Regarding query: http://www.linguistlist.org/issues/16/16-3527.html#1

Summary Miss Fidditch

In Linguist-List 16.3527 I asked

   In his ''Two Models of Grammatical Description'' (Word 10 (1954) 210-231),
   Charles Hockett writes:
   
   ''The description must also be prescriptive, not of course in the Fidditch
   sense, but in the sense that by following the statements one must be able
   to generate any number of utterances in the language, above and beyond
   those observed in advance by the analyst?new utterances most, if not all,
   of which will pass the test of casual acceptance by a native speaker.''
   
   Could anyone give me some background about the expression ''Fidditch''? Is
   this a real person, a fictional character or something else? Any
   information greatly appreciated.

>From the many, largely overlapping answers I conclude that Miss Fidditch is
the mythical American school teacher representing the prescriptive
tradition in grammar teaching. She was often evoked by the
Post-Bloomfieldians as representing the opposite to their own view of language.

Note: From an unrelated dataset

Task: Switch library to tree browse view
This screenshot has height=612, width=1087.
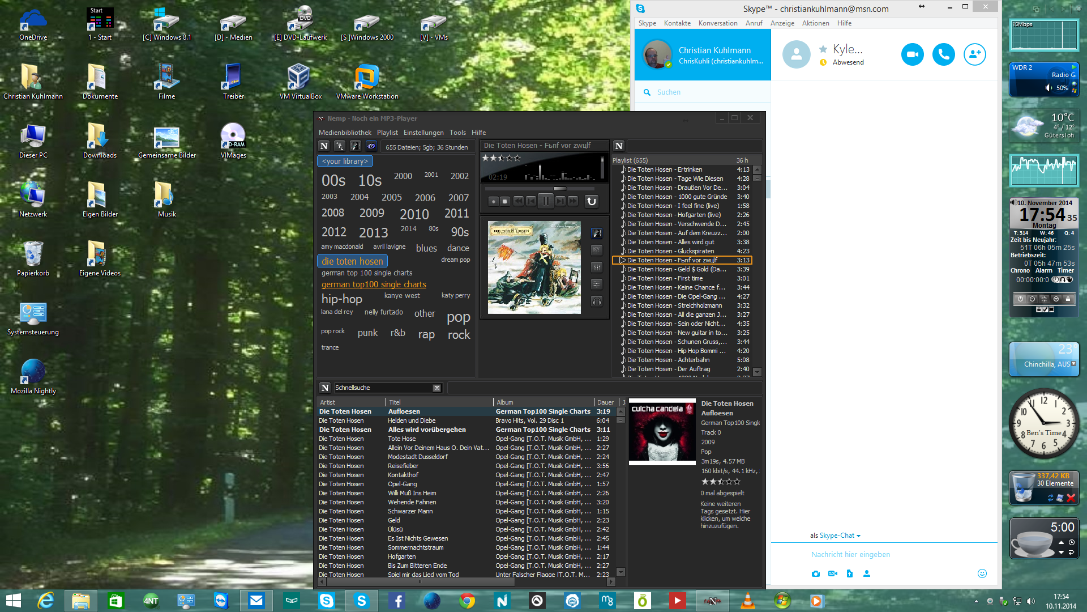Action: point(340,146)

A number of people pointed me to Martin Joos and more in particular his
"The Five Clocks". The Oxford English Dictionary gives "Miss Fidditch" in
the entry for "Miss", with Joos's Five Clocks as the source of the first
quotation. However, this work dates from 1962, i.e. eight years after my
quotation from Hockett. The expression must have been around before 1954,
because Hockett assumes his readers know it. In a preface to Joos's "Five
Clocks" that the OED dates to 1967, Albert H. Marckwardt gives the
following information about its origin:

''Although Joos mentions Shaw, Goethe, and Wolfram and ignores Ovid, what
he has written is one of the Metamorphoses.  He begins with Miss Fidditch,
a character originally named by Henry Lee Smith, Jr., in one of his more
devastating moments but described by H. L. Mencken two decades earlier as
one the old-maid schoolteachers who would rather parse than eat.  As she is
described here, 'Webster is one Webster, and Miss Fidditch is his prophet.'
 At the end she emerges as Candida, and if she has not quite acquired the
divine insight of her prototype, she has begun to distinguish between
reality on the one hand and follies, illusions, and vanity on the other.
... '' (p.xiv)

I have not been able to find "Miss Fidditch" in Mencken's "The American
Language" but I might have overlooked it. I am not sure whether H.L. Smith
published what Marckwardt refers to, but if anyone has additional
information, in particular a quotation from before Hockett, I would be
happy if they could let me know.

I would like to thank the following people for their replies: Wayles
Browne, Ed Burstynsky, Paul Chapin, Peter T. Daniels, Scott DeLancey,
Stefan Dyla, Harry Feldman, Nancy Frishberg, Clyde Hankey, Earl M. Herrick,
Claire Hiscock, John M Lawler, Stuart Luppescu, Geoff Nathan, Marc Picard,
Amara Prasithrathsint, Harold F. Schiffman, Michael Silverstein, Herbert
F.W. Stahlke, N. Wiedenmann, Job M.van Zuijlen. Special thanks are due to
Michael Silverstein for the quote from Joos, which is not in our library,
and to Wayles Browne who pointed me to the OED.